#### Exercise directions
Whenever a line in the data contains "specification", show that line.

Excerpts from a dataset
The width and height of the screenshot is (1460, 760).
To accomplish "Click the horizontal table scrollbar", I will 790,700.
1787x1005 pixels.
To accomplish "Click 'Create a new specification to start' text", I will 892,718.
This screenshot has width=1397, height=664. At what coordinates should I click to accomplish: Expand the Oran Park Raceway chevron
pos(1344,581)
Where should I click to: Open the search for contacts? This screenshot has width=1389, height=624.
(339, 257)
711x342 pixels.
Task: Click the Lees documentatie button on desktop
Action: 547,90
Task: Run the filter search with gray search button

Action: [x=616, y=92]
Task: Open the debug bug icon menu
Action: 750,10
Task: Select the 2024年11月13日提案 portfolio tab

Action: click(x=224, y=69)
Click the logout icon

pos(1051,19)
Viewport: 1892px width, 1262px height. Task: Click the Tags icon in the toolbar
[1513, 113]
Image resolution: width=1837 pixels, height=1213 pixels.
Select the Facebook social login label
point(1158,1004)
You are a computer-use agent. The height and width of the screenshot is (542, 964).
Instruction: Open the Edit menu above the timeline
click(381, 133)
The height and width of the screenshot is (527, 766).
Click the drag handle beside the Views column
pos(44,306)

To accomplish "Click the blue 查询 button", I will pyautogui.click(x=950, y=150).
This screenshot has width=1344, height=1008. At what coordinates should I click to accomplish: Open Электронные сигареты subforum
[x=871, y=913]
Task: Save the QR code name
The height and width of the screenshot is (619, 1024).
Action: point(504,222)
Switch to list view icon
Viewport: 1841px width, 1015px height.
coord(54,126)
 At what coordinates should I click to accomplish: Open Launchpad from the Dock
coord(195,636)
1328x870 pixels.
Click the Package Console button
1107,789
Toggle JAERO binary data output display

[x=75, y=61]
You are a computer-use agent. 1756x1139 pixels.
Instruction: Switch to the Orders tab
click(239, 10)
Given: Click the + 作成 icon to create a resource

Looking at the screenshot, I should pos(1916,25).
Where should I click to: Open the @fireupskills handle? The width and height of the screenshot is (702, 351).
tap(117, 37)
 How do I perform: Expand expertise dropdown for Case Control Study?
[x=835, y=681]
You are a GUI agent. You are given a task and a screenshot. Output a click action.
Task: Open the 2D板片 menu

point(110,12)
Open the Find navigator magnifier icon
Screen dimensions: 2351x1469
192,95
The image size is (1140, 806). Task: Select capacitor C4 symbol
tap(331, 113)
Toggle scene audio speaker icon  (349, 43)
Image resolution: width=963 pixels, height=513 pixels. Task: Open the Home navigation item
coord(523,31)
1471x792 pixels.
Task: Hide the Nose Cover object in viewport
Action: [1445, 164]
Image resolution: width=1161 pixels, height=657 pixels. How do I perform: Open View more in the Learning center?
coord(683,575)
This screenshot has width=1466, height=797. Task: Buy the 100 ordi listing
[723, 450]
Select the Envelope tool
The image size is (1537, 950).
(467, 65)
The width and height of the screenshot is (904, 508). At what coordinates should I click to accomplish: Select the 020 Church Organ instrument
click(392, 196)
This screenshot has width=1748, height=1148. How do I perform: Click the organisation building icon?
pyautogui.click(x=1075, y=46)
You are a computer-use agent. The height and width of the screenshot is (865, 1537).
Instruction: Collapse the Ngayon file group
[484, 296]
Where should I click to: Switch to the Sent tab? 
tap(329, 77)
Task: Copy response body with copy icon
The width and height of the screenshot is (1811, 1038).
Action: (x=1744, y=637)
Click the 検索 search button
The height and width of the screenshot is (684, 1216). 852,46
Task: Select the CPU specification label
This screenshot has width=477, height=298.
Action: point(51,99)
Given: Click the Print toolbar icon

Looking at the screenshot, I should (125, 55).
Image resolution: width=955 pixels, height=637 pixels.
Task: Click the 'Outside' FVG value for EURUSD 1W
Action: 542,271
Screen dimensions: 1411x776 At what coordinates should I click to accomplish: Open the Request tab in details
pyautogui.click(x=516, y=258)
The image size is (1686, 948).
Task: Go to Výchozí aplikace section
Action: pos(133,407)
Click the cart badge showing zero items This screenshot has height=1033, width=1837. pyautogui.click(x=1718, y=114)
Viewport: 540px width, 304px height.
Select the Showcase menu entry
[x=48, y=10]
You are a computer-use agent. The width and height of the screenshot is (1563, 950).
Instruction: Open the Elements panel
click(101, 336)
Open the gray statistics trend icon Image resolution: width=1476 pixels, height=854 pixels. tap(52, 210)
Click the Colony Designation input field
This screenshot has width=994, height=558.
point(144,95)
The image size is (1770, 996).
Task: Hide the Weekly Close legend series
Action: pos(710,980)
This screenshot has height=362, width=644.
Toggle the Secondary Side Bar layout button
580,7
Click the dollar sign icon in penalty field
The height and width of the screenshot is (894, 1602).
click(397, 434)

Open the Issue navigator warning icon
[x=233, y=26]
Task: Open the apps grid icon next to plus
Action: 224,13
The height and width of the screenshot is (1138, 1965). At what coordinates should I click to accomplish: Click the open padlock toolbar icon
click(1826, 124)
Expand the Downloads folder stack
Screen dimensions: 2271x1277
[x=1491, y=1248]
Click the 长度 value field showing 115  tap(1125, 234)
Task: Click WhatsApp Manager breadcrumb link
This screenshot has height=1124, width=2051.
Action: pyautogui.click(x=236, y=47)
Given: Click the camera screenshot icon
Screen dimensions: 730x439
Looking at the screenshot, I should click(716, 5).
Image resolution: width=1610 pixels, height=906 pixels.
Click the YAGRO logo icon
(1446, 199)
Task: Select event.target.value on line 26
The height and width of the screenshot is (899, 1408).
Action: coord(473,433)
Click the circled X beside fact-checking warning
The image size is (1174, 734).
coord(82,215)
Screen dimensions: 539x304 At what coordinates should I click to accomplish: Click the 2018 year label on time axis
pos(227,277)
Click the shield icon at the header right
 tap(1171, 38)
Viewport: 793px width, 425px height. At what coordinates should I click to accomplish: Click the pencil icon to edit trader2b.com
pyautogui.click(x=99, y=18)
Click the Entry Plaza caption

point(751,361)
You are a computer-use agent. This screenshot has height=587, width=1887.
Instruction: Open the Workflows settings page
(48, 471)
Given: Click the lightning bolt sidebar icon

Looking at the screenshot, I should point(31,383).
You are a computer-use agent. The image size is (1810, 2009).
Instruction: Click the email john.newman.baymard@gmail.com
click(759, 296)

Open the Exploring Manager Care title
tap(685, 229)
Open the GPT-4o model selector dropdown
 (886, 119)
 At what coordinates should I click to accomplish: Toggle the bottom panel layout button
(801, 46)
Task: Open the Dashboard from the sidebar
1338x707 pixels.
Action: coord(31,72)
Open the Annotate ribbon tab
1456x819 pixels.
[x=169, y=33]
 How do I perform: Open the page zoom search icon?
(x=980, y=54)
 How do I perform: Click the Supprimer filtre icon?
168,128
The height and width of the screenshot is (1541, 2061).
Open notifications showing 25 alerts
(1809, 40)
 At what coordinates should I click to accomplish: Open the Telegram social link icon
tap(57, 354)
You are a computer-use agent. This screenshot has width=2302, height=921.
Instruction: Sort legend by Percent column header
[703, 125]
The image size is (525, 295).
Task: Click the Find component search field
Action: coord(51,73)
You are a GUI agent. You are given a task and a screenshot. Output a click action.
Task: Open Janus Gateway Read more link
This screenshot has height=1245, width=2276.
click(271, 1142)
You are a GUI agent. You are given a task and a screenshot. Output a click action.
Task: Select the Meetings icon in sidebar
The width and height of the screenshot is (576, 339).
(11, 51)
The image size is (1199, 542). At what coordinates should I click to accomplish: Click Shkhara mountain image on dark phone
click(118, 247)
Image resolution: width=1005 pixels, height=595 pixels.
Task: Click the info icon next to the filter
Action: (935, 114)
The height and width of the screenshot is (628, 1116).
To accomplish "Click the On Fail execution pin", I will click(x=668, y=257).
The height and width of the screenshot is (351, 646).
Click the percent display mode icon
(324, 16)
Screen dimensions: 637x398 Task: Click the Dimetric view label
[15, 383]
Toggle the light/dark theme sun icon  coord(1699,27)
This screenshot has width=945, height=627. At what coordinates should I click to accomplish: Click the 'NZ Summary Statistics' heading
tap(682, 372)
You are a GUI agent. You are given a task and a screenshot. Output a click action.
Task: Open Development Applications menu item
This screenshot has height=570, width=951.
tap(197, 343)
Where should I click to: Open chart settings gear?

#### Written solution
To accomplish "Click 'Create a new specification to start' text", I will 892,718.
Task: Select the CPU specification label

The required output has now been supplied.